サイト内
ウェブ

このコンテンツは、地球・人間環境フォーラム発行の「グローバルネット」と提携して情報をお送りしています。

第120回 半乾燥地の水環境保全を目指した洪水−干ばつ対応農法の提案

  • 2014年1月9日

半乾燥地の水環境保全を目指した洪水−干ばつ対応農法の提案

 私たちは、洪水と干ばつに対応する農法を砂漠国ナミビアで検討していますが、本日は、その途中経過を紹介します。

 イネは水が多い環境に適応しているのに対し、トウジンビエという作物は逆に水が少ない環境に適応した、いわば半乾燥地における主食といえる作物種です。水に対して適応性が全く異なる、この二つの種を同時に植えることにより、洪水と干ばつの両方に対応できるのではないかという発想がこの研究プロジェクトの出発点です。

 対象としているナミビアという国は、かつて南西アフリカといわれた国で、地図でいうと南アフリカ共和国のすぐ上の国です。ナミブ砂漠とカラハリ砂漠という二つの大きな砂漠があり、非常に乾燥した国です。アンゴラと国境を接する北中部には人口が集中し、ここではヤシの木が水面に映し出される、いわば砂漠のオアシスのような光景が見られます。この地域の豊富な水はアンゴラ高原に降った雨が氾濫原を流れてきた洪水で、毎年雨期になると広大な季節湿地が形成されます。

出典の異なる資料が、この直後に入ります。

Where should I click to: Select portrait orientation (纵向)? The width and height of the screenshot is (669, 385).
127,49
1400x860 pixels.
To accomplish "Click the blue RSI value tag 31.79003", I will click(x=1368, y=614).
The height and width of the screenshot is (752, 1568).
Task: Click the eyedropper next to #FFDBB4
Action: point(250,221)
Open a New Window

地下水が滋養されるため、古くからこの地域には人口が集中してきました。ところが、降水量が年間200mmの年もあれば、1,000mmを超える年もあり、水環境が不安定なため、これまでこの季節湿地は作物生産には利用されてきませんでした。そこで、ナミビア大学と、今から10年ほど前から稲作導入という共同研究を開始しました。

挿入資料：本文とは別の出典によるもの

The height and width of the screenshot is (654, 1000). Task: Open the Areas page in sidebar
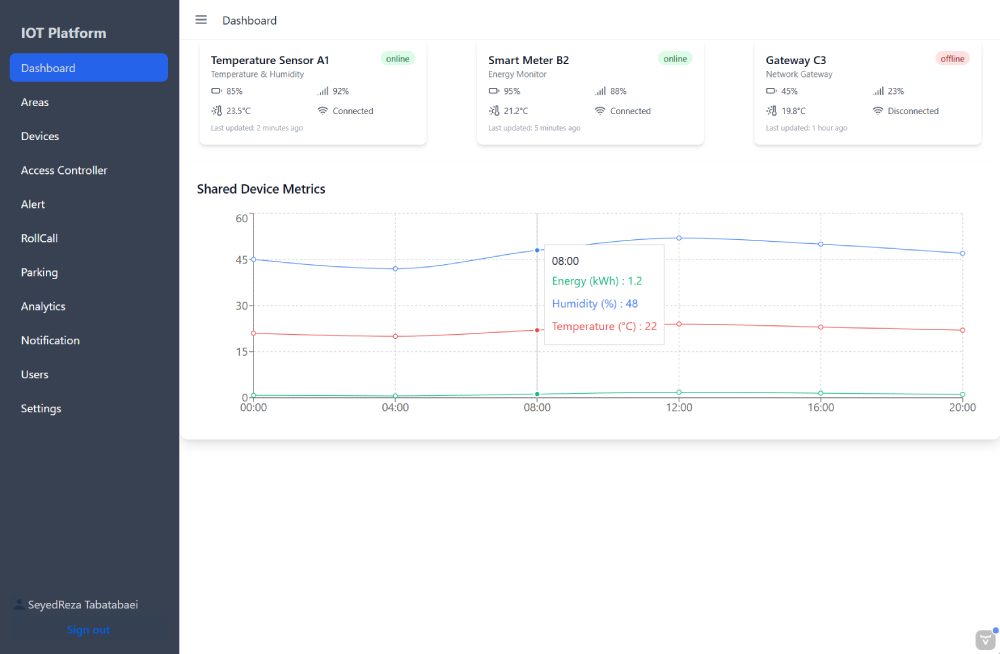click(35, 102)
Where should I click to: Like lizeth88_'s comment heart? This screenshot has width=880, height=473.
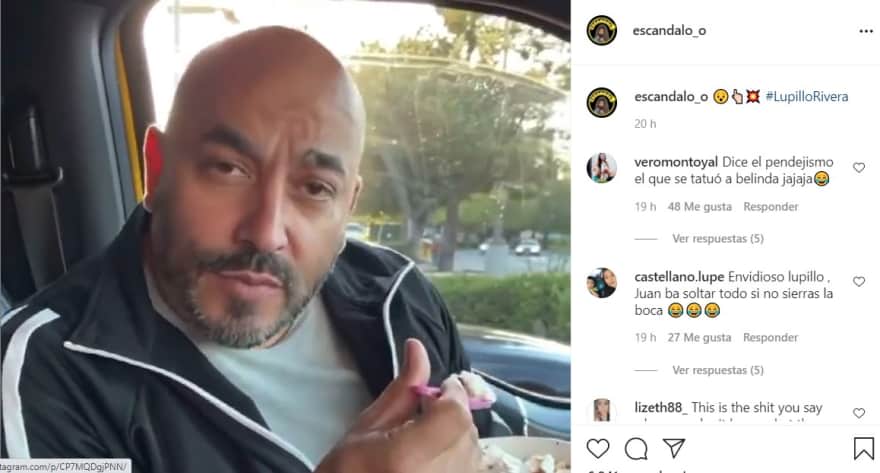[859, 413]
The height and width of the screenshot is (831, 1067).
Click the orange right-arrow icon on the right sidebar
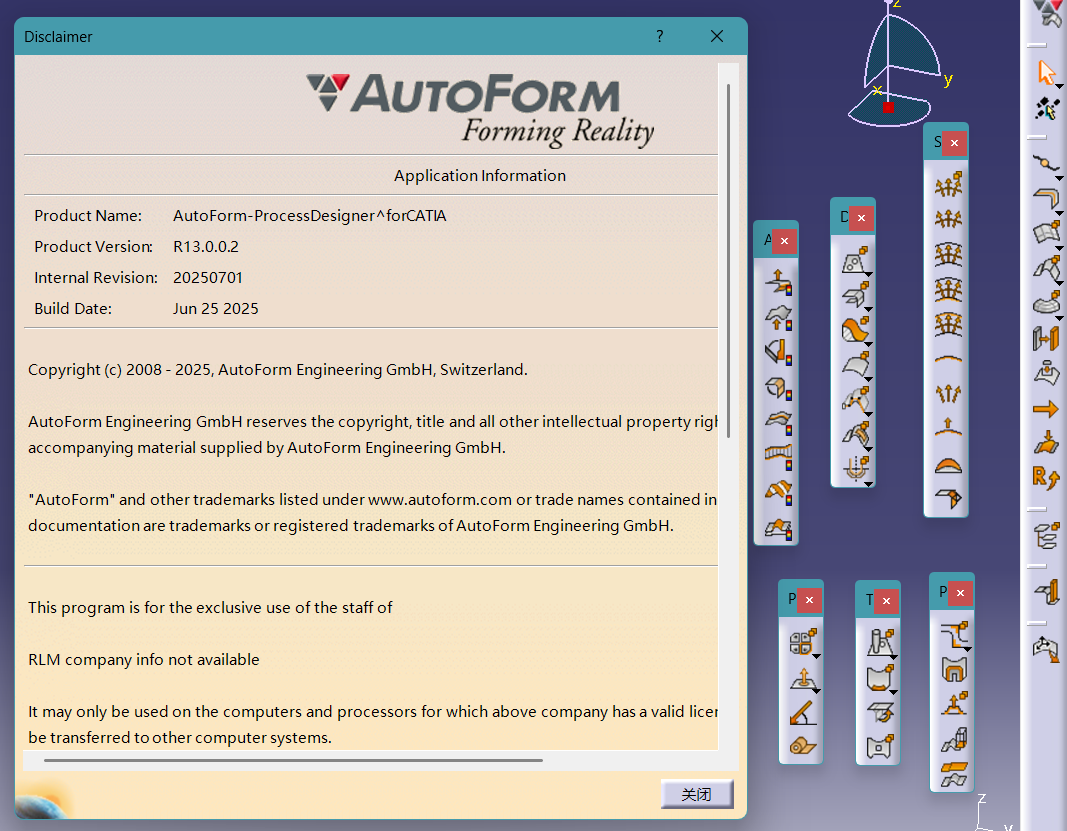coord(1044,408)
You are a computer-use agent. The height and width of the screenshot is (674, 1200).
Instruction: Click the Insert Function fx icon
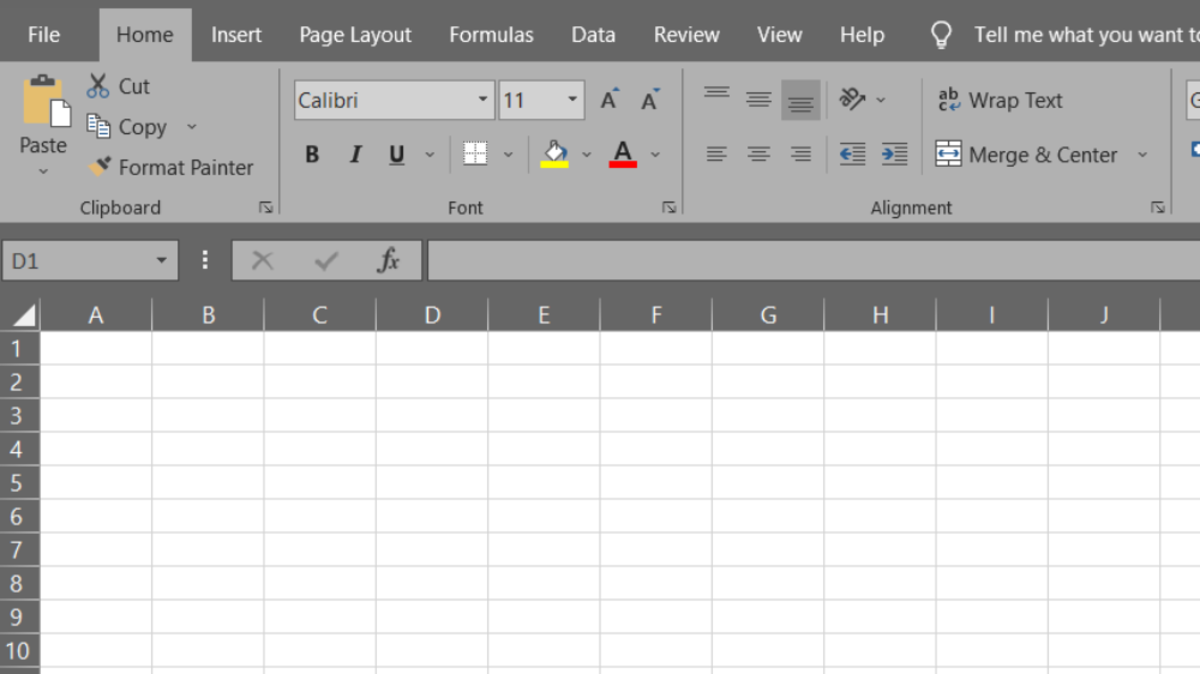click(388, 261)
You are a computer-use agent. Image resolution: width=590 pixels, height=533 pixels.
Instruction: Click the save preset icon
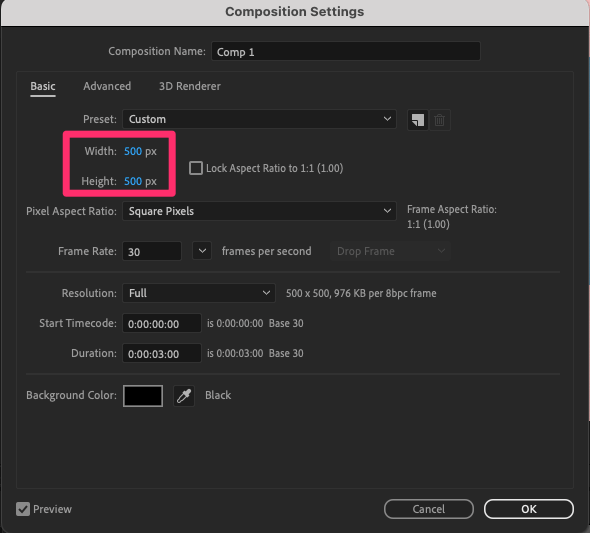(418, 120)
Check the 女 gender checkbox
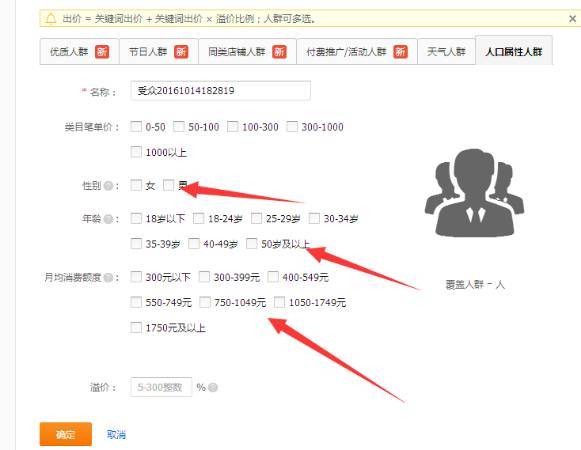This screenshot has width=581, height=450. tap(136, 185)
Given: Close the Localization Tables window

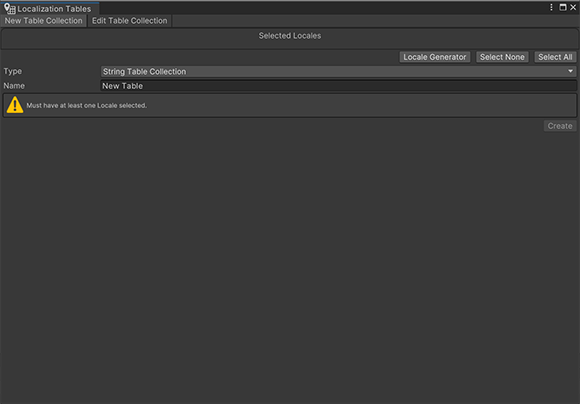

 季節湿地を衛星写真で見ると、季節河川に沿って塩が集積している様子がわかります。標高が高いアンゴラ高原の降水が下流域のナミビア北中部に流れ込み、盆地の底にエトーシャ塩湖という野生動物の宝庫の国立公園が形成されます。しかし、ここにイネを植えるための灌漑施設を造成し水の流れを止めると、半乾燥地であるため塩の集積が促進されることになります。つまり、エトーシャ塩湖が拡大し、上流域にある人口密集地域もやがてこの塩湖のような生態系に変わるリスクがあります。あるいは、過剰な農業生産によって地下水位が低下するリスクもあります。

イネとヒエの混作農法の提案

 航空写真(写真)を見ると農家が点在していることがわかりますが、農家の周りには現地の主食であるトウジンビエ(以下ヒエ)畑が広がっています。季節河川のように多くの水が流れるところではなく、小高いところに作られたヒエ畑と、ヒエ畑の間の「ため池」のような大きな水たまりにイネを導入します。この地域に稲作を導入するためには、単に作物研究者による検討だけでは、この地域の水環境や社会経済を破壊するリスクがあります。そこで、洪水と干ばつに対応が可能な作物の植え方を作物学領域の研究者が検討し、一方水文学領域の研究者がイネを導入することによりどれだけの水が失われるのかを検討し、さらに開発学領域の研究者が、こういう農法が現地の自給自足農民の利益につながり、ひいては彼らを主体とする地域の社会経済に本当に貢献するのかどうかを検討しているところです。この三つの研究領域により新しい農法を提案しようとする共同研究をSATREPS()事業により、2011年度から行っています。

プロジェクト対象地。写真中央に湿地があり、イネ(深水イネや陸稲のネリカ)を植える
写真:プロジェクト対象地。写真中央に湿地があり、イネ(深水イネや陸稲のネリカ)を植える (※クリックで拡大)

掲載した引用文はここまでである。